B cell-specific deficiency for Smad2 in vivo leads to defects in TGF-beta-directed IgA switching and changes in B cell fate.

Smad2 is a member of the intracellular mediators that transduce signals from TGF-beta receptors and activin receptors. Targeted inactivation of Smad2 in mice leads to early lethality before gastrulation. It was shown previously that TGF-betaRII deficiency in vivo leads to defects in B cell homeostasis, Ag responsiveness, and IgA class switch recombination of B cells. To investigate the importance of Smad2-mediated signaling in B lymphocytes, we generated a B cell-specific inactivation of Smad2 in mice (bSmad2(-/-)). bSmad2(-/-) mice had normal B cell numbers in the spleen but showed a reduced population of marginal zone B cells. In contrast, B cells in Peyer's patches and peritoneal B-1a cells of bSmad2(-/-) mice were increased in numbers. bSmad2(-/-) mice showed a reduced number of surface-IgA(+) B cells and of IgA-secreting cells in Peyer's patches, decreased levels of IgA in serum, and, after immunization with a T cell-dependent Ag, a reduced IgA response. Class switch recombination to IgA was impaired in Smad2-deficient B cells, when stimulated in vitro with LPS in the presence of TGF-beta.

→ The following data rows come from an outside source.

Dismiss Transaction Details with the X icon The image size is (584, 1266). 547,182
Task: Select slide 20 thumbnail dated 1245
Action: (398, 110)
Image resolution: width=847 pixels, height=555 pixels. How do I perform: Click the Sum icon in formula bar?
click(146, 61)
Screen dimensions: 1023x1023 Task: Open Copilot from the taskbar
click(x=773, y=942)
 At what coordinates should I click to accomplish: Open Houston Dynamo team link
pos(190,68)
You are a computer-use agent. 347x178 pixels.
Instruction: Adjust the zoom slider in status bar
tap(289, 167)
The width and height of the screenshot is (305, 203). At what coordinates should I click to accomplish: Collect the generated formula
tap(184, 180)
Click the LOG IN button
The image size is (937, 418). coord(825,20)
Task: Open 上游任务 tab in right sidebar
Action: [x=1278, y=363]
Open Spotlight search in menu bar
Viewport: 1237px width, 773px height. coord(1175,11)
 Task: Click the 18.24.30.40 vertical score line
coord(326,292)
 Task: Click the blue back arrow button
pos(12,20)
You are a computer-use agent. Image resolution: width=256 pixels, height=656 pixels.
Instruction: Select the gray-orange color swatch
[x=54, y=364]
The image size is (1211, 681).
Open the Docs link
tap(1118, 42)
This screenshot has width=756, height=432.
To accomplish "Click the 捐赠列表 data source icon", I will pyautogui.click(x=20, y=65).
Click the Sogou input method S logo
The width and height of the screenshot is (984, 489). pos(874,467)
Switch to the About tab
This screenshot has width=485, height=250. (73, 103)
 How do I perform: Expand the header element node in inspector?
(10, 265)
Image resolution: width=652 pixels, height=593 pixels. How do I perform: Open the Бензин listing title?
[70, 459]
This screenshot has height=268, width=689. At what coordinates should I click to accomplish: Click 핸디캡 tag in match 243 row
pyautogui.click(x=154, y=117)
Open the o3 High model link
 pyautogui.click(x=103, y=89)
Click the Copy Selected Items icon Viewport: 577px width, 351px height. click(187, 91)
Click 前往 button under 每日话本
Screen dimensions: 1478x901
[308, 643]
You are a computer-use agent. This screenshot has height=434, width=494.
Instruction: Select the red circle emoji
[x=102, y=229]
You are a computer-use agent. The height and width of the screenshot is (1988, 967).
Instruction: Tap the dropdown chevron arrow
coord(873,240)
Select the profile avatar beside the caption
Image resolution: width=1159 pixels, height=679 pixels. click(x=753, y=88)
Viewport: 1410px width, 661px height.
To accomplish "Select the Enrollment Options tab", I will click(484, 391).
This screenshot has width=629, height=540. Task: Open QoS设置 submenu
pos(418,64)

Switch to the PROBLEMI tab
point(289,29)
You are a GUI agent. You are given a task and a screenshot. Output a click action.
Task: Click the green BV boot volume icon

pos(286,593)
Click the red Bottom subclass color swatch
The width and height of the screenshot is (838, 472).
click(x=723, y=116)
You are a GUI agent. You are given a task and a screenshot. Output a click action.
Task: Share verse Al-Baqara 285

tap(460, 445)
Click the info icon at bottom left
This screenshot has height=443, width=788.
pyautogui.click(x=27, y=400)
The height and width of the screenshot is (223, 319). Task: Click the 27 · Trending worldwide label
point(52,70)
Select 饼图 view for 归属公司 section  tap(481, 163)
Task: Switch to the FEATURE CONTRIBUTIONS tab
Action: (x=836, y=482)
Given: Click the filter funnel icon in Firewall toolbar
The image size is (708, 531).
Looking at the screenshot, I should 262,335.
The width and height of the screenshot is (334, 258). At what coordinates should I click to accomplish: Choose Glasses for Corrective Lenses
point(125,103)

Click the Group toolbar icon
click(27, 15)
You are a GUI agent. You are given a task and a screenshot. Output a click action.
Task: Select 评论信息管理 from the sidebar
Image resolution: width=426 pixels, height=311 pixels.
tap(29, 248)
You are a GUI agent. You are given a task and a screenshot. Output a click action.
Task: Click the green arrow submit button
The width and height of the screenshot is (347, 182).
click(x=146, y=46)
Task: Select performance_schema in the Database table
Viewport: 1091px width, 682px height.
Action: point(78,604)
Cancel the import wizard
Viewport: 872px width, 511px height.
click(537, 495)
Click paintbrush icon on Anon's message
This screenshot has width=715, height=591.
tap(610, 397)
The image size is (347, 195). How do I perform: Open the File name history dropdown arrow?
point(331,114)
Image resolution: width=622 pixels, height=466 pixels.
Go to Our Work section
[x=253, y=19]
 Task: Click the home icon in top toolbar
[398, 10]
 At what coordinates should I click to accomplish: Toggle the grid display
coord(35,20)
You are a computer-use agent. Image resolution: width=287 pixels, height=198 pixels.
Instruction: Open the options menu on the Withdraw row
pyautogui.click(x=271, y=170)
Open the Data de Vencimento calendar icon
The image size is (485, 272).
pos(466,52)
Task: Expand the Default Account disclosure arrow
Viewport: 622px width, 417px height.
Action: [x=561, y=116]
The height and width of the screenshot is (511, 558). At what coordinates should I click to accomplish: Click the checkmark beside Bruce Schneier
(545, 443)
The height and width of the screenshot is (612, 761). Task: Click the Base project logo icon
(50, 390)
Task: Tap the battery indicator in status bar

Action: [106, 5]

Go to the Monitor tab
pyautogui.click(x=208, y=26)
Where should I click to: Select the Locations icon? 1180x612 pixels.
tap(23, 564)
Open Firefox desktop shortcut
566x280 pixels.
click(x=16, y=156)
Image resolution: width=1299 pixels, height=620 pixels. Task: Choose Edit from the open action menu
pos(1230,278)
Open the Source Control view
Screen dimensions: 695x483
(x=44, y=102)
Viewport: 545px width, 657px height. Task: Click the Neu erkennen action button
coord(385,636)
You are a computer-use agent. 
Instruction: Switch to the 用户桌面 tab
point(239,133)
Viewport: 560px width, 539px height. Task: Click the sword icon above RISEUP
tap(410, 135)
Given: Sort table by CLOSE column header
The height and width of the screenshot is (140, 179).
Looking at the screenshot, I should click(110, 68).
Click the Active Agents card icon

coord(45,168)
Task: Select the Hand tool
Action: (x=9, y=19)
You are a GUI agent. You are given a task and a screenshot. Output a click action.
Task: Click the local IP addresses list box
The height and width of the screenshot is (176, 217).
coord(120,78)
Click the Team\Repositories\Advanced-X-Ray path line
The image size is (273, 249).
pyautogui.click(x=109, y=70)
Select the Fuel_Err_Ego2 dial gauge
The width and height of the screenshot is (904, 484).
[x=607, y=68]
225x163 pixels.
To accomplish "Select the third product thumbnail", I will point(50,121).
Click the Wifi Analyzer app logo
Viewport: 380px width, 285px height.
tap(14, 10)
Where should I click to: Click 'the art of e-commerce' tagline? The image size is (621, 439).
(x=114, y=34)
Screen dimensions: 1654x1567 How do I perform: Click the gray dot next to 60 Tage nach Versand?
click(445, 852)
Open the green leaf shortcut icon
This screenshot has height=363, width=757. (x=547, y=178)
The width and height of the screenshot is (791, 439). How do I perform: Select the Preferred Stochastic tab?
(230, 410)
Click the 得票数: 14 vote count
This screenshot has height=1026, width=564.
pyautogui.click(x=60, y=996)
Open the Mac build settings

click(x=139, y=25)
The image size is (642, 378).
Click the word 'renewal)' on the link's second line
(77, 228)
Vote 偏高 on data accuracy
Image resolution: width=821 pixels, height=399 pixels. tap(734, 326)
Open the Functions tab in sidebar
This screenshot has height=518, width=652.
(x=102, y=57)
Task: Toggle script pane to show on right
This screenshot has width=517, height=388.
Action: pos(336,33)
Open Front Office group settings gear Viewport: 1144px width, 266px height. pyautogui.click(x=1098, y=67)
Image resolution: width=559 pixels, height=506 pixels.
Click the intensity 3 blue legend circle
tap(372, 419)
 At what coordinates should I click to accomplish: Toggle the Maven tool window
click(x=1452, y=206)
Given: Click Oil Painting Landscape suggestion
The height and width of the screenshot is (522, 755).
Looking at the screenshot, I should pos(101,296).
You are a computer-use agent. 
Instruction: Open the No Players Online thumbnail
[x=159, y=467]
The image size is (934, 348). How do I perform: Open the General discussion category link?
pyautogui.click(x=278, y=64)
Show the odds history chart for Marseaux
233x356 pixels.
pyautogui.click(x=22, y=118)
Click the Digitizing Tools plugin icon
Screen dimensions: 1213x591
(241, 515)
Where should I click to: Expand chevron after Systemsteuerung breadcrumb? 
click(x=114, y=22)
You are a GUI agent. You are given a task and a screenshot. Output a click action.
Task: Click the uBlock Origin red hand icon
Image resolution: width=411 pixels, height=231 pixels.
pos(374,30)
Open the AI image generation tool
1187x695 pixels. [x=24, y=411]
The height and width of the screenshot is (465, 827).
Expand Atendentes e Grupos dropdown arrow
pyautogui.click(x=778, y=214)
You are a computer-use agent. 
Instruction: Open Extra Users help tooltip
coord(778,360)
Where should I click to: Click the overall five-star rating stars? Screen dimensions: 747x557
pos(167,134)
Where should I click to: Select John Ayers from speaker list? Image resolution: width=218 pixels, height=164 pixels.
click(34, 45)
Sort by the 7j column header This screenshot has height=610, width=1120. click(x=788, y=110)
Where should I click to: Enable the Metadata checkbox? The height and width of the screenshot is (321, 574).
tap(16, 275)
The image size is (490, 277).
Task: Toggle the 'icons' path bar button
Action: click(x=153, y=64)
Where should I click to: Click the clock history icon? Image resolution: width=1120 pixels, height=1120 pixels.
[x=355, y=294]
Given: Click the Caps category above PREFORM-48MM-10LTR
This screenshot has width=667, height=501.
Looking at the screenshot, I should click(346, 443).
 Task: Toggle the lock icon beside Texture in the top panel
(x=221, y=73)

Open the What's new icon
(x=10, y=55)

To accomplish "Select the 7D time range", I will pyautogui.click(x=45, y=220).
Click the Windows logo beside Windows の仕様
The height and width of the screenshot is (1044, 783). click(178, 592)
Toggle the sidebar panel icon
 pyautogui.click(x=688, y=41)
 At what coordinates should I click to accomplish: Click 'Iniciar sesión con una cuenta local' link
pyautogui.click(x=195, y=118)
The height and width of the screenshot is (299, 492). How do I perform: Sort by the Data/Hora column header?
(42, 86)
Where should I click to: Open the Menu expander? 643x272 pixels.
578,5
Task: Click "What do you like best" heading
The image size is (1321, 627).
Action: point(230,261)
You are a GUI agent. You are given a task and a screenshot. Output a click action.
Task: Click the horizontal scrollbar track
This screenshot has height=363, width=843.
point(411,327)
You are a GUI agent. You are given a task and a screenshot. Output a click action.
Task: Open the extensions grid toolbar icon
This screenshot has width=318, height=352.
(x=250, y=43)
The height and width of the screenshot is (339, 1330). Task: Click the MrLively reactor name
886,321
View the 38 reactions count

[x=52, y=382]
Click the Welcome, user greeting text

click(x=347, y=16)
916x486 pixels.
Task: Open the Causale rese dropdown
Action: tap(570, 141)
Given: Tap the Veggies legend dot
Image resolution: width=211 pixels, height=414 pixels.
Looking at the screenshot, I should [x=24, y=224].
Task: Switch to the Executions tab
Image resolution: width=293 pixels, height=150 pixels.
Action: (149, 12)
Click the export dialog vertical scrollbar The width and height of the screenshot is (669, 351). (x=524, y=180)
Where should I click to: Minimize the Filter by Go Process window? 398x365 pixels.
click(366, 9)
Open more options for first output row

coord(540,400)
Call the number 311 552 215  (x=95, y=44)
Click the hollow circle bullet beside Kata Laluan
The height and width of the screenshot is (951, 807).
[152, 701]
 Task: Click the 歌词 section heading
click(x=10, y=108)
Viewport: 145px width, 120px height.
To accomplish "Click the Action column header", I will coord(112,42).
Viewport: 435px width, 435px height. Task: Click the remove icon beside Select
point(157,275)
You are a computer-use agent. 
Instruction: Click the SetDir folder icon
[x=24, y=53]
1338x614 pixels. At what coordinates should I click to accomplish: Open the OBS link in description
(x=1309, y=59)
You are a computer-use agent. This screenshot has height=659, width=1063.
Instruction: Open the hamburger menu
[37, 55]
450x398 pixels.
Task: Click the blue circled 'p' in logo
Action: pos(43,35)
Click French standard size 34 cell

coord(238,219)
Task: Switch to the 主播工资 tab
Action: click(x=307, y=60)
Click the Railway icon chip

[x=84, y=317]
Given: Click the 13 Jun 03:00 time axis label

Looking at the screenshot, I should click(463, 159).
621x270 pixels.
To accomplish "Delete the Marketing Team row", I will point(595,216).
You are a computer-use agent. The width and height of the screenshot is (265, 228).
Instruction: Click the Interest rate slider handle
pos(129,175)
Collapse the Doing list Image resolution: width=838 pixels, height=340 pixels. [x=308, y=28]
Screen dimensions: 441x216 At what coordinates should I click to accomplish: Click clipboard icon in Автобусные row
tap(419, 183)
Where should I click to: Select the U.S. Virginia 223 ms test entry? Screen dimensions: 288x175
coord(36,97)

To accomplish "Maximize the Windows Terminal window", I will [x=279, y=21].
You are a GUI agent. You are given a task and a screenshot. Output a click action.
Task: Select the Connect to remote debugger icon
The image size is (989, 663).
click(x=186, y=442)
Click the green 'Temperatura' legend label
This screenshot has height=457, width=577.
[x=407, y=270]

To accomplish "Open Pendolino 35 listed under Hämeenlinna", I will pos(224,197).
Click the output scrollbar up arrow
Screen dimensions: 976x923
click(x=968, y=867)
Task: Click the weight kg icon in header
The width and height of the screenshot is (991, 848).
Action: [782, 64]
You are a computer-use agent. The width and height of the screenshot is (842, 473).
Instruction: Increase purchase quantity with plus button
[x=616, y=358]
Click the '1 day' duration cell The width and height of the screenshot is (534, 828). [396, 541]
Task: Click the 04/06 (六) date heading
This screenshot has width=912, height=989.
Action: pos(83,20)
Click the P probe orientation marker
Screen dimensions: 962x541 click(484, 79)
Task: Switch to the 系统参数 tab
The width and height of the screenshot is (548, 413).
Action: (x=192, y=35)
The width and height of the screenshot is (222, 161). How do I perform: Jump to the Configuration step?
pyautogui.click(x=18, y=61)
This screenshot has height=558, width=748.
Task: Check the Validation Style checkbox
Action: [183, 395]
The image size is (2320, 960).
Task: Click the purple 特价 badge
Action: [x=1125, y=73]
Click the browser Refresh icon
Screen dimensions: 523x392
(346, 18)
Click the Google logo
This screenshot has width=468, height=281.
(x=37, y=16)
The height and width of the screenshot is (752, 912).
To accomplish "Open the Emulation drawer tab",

The growth-inhibitory effects of TGF-beta in LPS-stimulated B cells were not affected in Smad2-deficient B cells. In summary, our data indicate a crucial role of Smad2 in mediating signals for the TGF-beta-directed class switch to IgA and the induction of IgA responses in vivo. Other B cell functions like growth-inhibitory signaling, which are known to be regulated by signals via the TGF-betaR, are not affected in Smad2-deficient B cells.